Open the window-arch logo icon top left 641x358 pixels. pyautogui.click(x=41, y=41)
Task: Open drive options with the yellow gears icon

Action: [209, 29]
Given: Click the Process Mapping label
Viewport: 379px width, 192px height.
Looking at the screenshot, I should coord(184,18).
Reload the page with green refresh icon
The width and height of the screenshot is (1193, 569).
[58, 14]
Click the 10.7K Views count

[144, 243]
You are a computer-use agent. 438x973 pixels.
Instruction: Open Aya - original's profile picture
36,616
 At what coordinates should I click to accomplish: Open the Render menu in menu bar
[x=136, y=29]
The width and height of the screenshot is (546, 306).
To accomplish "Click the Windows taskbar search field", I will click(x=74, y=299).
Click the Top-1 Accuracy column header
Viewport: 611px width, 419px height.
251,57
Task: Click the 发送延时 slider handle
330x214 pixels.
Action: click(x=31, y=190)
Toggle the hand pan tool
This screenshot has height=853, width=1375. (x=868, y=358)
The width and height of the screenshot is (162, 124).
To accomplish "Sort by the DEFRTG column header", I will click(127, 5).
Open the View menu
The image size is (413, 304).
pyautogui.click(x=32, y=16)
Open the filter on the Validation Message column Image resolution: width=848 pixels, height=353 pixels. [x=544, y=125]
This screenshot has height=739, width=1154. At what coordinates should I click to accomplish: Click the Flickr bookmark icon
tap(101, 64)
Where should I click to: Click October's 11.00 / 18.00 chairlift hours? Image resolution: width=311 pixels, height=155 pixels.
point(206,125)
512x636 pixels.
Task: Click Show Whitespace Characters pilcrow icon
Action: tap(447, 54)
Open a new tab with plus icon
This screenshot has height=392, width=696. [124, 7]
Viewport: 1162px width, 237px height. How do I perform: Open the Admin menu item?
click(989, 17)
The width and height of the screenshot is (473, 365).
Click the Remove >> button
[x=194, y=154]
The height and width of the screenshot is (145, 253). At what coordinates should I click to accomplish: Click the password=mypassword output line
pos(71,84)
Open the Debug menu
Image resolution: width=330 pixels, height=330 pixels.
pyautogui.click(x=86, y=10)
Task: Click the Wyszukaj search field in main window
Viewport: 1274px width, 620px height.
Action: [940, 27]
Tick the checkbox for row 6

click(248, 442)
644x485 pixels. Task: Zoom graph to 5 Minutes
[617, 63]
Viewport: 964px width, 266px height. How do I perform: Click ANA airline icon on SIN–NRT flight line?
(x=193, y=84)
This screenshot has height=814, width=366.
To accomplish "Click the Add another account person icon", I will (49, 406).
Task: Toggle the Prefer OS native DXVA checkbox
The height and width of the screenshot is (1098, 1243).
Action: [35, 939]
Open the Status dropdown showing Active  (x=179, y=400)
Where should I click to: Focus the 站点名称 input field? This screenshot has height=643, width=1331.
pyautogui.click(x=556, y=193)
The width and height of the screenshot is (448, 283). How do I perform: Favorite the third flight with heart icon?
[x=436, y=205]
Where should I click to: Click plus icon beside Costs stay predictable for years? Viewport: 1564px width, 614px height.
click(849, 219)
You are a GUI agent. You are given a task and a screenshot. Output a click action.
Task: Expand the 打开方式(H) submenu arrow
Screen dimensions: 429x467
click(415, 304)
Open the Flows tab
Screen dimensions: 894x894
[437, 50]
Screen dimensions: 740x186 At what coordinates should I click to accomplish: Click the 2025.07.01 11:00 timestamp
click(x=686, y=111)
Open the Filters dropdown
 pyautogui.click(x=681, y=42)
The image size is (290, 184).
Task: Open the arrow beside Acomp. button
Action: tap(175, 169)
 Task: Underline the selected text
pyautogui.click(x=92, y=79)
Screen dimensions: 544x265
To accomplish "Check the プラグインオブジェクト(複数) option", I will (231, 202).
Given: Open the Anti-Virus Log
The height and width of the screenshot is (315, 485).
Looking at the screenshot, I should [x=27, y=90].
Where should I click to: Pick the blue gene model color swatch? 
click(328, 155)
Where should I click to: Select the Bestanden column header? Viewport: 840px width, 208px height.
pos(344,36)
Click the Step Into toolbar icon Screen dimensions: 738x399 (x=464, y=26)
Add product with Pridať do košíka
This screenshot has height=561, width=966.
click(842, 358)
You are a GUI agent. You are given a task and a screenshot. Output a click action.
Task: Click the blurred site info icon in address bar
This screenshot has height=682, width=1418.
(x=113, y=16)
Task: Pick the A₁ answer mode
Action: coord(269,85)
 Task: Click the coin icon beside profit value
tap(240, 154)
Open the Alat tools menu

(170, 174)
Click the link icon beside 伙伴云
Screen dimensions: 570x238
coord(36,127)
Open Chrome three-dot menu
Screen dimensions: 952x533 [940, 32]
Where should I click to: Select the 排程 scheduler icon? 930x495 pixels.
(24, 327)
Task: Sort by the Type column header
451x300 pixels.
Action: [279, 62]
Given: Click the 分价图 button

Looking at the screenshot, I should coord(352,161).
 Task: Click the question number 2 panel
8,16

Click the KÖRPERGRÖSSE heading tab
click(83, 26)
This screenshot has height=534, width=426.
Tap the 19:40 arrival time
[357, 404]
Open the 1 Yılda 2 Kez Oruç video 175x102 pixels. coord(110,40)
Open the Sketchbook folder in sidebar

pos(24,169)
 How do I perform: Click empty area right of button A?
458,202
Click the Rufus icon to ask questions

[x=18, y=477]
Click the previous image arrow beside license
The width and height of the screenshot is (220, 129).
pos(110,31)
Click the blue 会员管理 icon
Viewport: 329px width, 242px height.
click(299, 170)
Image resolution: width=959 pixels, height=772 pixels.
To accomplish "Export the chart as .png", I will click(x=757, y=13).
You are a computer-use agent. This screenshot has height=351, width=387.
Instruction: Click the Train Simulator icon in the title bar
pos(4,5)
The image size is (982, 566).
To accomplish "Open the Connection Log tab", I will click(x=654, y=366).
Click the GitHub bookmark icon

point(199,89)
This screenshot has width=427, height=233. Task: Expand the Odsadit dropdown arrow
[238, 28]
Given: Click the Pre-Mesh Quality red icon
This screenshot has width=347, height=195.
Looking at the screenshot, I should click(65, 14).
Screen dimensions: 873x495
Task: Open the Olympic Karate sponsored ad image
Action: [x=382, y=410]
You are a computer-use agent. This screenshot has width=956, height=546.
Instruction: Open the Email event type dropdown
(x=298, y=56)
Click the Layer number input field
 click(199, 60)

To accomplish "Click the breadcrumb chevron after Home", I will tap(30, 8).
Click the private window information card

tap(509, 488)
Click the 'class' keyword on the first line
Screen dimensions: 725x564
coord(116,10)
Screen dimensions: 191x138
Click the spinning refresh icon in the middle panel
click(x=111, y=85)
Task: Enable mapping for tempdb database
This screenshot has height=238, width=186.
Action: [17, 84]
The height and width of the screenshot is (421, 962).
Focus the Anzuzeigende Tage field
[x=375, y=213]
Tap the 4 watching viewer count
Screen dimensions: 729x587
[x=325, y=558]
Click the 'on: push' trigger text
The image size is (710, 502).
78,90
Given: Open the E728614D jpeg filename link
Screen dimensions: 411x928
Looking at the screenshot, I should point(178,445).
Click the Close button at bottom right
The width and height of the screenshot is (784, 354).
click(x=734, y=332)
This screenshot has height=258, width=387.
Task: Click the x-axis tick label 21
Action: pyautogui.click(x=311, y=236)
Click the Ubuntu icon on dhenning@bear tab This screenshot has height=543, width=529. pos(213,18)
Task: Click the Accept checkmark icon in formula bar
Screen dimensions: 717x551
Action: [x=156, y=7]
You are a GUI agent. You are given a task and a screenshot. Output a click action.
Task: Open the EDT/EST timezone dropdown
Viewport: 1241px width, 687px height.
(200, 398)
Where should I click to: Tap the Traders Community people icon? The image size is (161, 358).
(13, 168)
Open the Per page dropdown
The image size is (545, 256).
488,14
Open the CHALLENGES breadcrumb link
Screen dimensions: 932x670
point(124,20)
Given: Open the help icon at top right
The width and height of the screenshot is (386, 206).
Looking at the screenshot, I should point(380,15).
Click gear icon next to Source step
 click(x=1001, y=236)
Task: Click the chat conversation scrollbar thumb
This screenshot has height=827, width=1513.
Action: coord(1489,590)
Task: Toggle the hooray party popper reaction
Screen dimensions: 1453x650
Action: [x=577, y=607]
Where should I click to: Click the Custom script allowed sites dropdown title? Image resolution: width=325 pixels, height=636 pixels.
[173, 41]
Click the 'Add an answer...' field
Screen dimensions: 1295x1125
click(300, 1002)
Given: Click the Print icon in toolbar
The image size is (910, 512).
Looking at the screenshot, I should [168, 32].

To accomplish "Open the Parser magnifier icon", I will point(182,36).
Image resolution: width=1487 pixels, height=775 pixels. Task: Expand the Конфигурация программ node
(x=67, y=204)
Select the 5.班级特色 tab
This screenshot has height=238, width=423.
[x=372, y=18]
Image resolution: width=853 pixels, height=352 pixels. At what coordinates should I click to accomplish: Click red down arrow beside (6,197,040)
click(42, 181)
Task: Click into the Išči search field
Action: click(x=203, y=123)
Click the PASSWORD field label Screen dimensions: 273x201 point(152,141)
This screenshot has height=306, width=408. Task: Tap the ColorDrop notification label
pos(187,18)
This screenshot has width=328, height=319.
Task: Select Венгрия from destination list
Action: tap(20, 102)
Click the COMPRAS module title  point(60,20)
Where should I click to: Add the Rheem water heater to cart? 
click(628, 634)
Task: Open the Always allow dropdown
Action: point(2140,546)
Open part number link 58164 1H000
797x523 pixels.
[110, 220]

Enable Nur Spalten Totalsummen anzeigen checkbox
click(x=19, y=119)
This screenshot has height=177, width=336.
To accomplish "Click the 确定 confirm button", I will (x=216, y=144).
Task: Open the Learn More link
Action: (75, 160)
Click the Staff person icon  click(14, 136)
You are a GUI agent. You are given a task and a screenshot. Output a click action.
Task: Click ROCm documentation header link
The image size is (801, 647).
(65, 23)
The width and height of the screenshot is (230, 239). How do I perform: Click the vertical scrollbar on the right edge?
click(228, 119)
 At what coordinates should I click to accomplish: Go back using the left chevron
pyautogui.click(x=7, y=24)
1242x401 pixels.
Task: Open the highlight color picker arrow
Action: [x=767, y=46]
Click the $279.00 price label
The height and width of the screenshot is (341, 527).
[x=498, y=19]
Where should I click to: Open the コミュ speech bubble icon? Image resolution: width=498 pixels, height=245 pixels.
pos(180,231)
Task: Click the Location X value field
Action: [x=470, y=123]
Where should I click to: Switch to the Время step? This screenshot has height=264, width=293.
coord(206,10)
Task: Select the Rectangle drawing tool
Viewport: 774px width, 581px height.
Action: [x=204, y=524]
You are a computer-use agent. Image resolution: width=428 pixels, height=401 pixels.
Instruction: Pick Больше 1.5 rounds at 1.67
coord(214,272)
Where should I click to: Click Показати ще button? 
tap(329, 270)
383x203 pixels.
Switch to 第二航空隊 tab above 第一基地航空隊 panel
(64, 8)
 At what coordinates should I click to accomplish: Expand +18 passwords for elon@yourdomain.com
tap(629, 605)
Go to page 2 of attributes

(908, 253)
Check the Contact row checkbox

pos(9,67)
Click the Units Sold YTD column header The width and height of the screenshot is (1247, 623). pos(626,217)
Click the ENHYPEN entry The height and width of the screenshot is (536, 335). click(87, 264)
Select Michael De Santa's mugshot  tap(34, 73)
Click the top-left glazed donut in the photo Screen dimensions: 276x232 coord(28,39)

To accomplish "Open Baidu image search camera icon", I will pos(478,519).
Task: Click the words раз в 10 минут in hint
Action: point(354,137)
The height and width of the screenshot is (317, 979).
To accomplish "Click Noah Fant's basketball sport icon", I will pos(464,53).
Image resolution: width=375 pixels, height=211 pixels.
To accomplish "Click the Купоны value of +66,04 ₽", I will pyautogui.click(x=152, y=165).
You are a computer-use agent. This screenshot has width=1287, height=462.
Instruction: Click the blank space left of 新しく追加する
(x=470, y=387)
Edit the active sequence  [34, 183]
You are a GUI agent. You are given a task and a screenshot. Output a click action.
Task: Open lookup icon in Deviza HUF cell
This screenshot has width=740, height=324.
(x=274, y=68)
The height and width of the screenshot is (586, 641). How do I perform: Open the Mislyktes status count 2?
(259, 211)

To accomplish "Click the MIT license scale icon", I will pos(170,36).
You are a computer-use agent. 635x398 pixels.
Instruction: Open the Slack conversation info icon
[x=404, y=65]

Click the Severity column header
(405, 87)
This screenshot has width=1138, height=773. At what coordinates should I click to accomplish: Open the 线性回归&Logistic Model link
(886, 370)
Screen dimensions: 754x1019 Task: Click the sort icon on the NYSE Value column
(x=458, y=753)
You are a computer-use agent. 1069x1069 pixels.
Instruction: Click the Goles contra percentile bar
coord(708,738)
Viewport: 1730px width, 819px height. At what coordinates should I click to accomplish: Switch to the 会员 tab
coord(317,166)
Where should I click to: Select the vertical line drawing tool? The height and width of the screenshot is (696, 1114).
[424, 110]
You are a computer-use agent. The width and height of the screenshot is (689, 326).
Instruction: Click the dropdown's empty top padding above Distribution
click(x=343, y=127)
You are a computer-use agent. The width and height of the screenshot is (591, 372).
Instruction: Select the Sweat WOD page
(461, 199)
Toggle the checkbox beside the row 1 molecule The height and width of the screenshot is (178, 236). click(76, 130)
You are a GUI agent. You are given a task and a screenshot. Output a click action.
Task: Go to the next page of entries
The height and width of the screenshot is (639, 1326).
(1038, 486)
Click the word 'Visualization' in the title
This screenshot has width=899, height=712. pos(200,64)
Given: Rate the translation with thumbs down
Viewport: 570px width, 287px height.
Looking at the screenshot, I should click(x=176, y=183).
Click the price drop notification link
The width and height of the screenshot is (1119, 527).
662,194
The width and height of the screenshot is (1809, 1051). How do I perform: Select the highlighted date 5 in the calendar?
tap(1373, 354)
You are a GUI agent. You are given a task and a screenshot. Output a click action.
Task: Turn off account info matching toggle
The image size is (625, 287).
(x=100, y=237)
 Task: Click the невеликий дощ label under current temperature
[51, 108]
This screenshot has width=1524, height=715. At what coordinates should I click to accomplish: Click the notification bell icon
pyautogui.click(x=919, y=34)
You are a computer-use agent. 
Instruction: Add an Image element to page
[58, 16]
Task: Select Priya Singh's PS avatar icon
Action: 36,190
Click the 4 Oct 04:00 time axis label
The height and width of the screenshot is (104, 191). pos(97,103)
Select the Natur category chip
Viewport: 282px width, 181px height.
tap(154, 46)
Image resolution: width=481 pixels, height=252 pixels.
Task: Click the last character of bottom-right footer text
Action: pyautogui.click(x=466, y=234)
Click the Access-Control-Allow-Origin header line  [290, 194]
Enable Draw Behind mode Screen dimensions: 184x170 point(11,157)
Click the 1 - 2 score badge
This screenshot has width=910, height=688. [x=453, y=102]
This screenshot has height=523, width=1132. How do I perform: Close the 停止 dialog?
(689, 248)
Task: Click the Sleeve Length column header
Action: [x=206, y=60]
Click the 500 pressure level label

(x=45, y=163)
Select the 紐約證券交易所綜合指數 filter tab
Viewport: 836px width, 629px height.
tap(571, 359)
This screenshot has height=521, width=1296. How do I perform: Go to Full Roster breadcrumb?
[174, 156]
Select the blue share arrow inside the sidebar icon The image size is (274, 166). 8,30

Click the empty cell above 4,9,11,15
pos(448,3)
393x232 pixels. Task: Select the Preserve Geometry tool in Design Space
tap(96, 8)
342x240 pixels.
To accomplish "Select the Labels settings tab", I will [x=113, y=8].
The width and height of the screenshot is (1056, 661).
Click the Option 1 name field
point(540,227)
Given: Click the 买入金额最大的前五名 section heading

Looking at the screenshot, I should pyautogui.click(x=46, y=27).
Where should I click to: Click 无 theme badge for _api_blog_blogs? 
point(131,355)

> Problem statement
Print, from the entries above, the line with "Select Michael De", the line with "The height and width of the screenshot is (317, 979)." and all lines between them, exactly and with nothing else.

> Expected answer
Select Michael De Santa's mugshot  tap(34, 73)
Click the top-left glazed donut in the photo Screen dimensions: 276x232 coord(28,39)

To accomplish "Open Baidu image search camera icon", I will pos(478,519).
Task: Click the words раз в 10 минут in hint
Action: point(354,137)
The height and width of the screenshot is (317, 979).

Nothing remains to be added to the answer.